- **Required work**: Beneath this line is the data. Output exactly the lines from the line with "Where should I click to: Open" to the line with "Open Documentation via the book icon", both ends included, and nothing more.

- **Listed records**:
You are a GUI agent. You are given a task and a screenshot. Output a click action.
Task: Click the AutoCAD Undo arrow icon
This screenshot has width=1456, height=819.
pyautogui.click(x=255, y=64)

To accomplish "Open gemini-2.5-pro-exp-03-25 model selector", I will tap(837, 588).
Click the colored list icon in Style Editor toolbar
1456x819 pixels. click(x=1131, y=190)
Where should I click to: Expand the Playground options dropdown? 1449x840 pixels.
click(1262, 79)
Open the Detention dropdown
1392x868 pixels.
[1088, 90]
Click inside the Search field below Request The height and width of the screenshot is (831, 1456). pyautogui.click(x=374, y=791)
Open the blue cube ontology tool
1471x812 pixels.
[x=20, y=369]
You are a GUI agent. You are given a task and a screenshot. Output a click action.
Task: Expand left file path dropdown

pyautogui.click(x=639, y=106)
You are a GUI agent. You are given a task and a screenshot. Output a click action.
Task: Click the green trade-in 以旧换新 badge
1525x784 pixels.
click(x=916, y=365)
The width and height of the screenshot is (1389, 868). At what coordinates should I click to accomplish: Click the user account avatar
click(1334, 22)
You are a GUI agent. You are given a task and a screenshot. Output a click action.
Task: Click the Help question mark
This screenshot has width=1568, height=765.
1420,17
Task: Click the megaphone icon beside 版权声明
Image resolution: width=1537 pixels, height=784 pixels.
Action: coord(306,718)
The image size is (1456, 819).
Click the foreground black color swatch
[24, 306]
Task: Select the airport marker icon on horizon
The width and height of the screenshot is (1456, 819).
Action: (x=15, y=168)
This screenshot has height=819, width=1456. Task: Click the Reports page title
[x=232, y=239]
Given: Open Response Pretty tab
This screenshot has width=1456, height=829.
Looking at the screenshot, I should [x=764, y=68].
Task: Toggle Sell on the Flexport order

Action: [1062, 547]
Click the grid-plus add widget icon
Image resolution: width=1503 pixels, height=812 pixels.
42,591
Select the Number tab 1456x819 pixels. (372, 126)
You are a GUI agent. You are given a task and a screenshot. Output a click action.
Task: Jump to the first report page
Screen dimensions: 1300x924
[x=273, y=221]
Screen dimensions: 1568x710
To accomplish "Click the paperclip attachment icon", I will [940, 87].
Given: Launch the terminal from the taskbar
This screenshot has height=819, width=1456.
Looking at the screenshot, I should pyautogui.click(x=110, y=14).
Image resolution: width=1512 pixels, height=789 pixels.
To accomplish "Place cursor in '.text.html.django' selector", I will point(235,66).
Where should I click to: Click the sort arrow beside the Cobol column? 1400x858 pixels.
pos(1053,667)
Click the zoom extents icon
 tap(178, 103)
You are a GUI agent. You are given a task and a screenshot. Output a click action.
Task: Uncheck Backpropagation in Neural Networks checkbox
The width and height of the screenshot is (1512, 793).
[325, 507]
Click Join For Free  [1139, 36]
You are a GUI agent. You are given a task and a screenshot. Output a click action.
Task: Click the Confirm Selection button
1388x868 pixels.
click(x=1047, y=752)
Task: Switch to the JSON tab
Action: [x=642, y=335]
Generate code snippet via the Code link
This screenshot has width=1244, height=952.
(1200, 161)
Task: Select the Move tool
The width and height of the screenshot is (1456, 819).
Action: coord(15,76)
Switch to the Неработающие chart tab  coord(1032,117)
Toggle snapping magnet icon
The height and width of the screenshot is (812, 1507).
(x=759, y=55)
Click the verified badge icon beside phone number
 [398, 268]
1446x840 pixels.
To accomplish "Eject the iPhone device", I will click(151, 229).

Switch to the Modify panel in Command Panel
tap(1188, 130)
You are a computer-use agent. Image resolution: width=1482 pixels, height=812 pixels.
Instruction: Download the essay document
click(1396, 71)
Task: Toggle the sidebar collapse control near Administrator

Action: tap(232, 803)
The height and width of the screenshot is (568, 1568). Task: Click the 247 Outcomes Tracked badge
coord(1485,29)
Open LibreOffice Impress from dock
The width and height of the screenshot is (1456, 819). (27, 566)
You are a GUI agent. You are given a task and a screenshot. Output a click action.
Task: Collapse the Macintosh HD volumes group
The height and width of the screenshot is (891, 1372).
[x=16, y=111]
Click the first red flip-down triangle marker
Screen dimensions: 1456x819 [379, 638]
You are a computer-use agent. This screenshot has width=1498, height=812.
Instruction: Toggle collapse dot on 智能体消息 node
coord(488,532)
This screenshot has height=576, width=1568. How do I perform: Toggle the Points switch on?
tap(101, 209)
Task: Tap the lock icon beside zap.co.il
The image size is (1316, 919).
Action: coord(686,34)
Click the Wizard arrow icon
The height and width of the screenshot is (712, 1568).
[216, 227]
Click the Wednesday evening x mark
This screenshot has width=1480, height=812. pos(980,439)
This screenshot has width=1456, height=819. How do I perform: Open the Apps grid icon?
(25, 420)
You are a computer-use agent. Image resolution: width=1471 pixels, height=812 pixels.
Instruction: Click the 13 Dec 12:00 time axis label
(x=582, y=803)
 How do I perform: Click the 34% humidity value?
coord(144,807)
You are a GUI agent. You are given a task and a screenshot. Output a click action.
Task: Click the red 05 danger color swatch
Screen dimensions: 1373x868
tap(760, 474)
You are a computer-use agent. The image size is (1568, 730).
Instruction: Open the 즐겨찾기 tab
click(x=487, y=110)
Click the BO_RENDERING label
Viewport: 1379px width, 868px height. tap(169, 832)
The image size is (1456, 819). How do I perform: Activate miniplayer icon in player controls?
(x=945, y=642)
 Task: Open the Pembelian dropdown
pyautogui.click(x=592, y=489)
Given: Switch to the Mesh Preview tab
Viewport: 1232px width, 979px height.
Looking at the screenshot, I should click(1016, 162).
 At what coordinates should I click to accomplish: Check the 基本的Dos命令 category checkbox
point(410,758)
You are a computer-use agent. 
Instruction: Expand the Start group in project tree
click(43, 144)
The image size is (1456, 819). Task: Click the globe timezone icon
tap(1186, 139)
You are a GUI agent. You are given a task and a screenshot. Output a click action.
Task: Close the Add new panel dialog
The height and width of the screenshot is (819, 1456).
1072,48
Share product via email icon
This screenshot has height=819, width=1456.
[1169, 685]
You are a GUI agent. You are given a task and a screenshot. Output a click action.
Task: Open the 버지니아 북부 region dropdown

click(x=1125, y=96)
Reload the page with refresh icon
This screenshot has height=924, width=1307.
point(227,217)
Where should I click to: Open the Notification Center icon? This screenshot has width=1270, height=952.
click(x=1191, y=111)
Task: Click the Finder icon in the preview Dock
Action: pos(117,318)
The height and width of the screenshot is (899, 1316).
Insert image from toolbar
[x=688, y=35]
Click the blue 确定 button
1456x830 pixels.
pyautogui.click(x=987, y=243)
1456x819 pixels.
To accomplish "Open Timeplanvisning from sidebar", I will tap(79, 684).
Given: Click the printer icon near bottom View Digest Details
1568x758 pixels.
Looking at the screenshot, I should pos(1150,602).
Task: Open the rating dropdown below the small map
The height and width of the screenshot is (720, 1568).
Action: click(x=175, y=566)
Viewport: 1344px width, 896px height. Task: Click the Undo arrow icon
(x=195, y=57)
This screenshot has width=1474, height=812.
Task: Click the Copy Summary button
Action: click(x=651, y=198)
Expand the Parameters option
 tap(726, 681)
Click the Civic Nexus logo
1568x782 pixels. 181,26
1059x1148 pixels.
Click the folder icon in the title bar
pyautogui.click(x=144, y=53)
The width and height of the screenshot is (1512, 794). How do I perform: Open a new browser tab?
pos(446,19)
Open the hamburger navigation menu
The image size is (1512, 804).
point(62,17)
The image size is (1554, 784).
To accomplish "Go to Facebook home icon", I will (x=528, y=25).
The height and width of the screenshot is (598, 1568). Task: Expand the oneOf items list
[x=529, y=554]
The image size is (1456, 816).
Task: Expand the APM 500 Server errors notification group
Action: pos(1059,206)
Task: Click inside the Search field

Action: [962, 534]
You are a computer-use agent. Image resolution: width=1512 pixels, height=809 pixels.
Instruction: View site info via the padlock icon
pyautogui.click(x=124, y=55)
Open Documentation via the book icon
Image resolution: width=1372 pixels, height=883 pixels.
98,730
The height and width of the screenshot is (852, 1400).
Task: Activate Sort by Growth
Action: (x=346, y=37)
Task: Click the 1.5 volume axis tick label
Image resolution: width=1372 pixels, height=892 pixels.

- **Written response**:
Where should I click to: Open the Notification Center icon? This screenshot has width=1270, height=952.
click(x=1191, y=111)
Task: Click the Finder icon in the preview Dock
Action: pos(117,318)
The height and width of the screenshot is (899, 1316).
Insert image from toolbar
[x=688, y=35]
Click the blue 确定 button
1456x830 pixels.
pyautogui.click(x=987, y=243)
1456x819 pixels.
To accomplish "Open Timeplanvisning from sidebar", I will tap(79, 684).
Given: Click the printer icon near bottom View Digest Details
1568x758 pixels.
Looking at the screenshot, I should pos(1150,602).
Task: Open the rating dropdown below the small map
The height and width of the screenshot is (720, 1568).
Action: click(x=175, y=566)
Viewport: 1344px width, 896px height. Task: Click the Undo arrow icon
(x=195, y=57)
This screenshot has width=1474, height=812.
Task: Click the Copy Summary button
Action: click(x=651, y=198)
Expand the Parameters option
 tap(726, 681)
Click the Civic Nexus logo
1568x782 pixels. 181,26
1059x1148 pixels.
Click the folder icon in the title bar
pyautogui.click(x=144, y=53)
The width and height of the screenshot is (1512, 794). How do I perform: Open a new browser tab?
pos(446,19)
Open the hamburger navigation menu
The image size is (1512, 804).
point(62,17)
The image size is (1554, 784).
To accomplish "Go to Facebook home icon", I will (x=528, y=25).
The height and width of the screenshot is (598, 1568). Task: Expand the oneOf items list
[x=529, y=554]
The image size is (1456, 816).
Task: Expand the APM 500 Server errors notification group
Action: pos(1059,206)
Task: Click inside the Search field

Action: [962, 534]
You are a computer-use agent. Image resolution: width=1512 pixels, height=809 pixels.
Instruction: View site info via the padlock icon
pyautogui.click(x=124, y=55)
Open Documentation via the book icon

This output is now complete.